### Task details
Would you print every entry below exactly as written, omitting the images?
** Opening Data provided block **
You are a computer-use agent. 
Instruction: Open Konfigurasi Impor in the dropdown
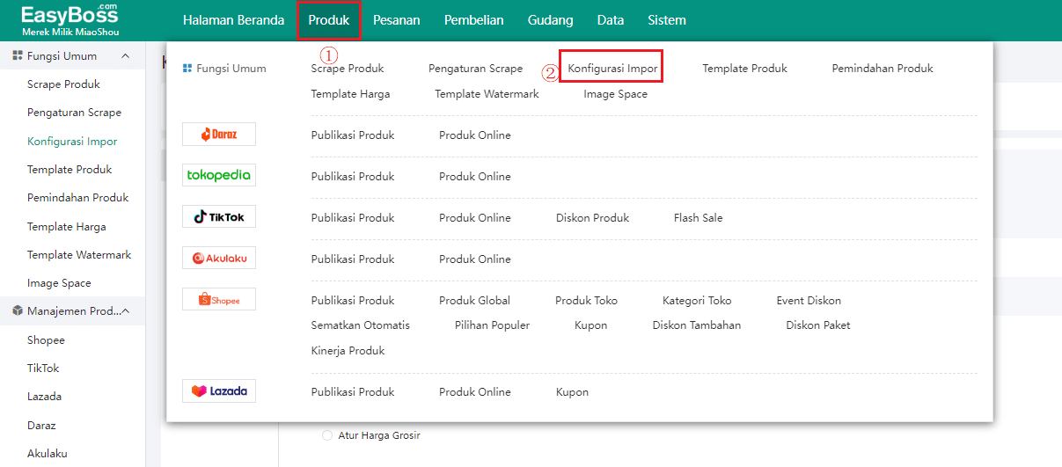pos(612,69)
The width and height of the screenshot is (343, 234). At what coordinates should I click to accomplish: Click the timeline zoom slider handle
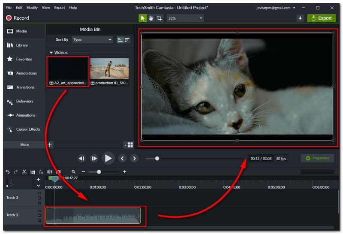pos(99,172)
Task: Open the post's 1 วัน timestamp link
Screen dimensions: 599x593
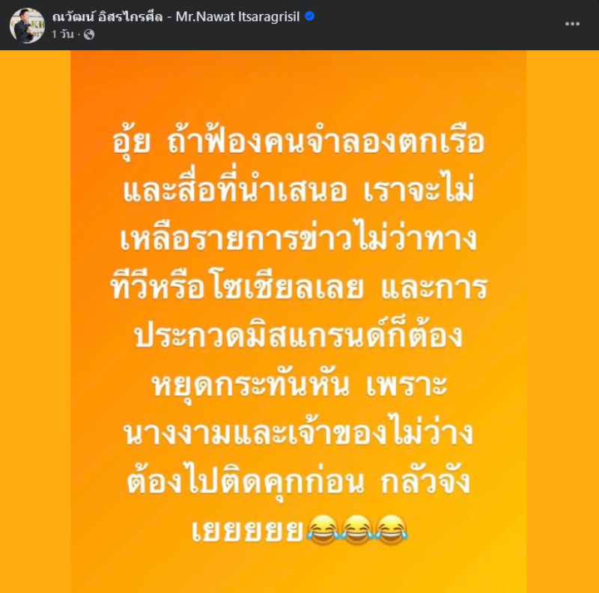Action: click(x=63, y=34)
** Closing Data provided block **
### Solution to the problem
You are a computer-use agent. 
Instruction: Open Konfigurasi Impor in the dropdown
pos(612,69)
The width and height of the screenshot is (343, 234). At what coordinates should I click to accomplish: Click the timeline zoom slider handle
pos(99,172)
Task: Open the post's 1 วัน timestamp link
Screen dimensions: 599x593
Action: click(x=63, y=34)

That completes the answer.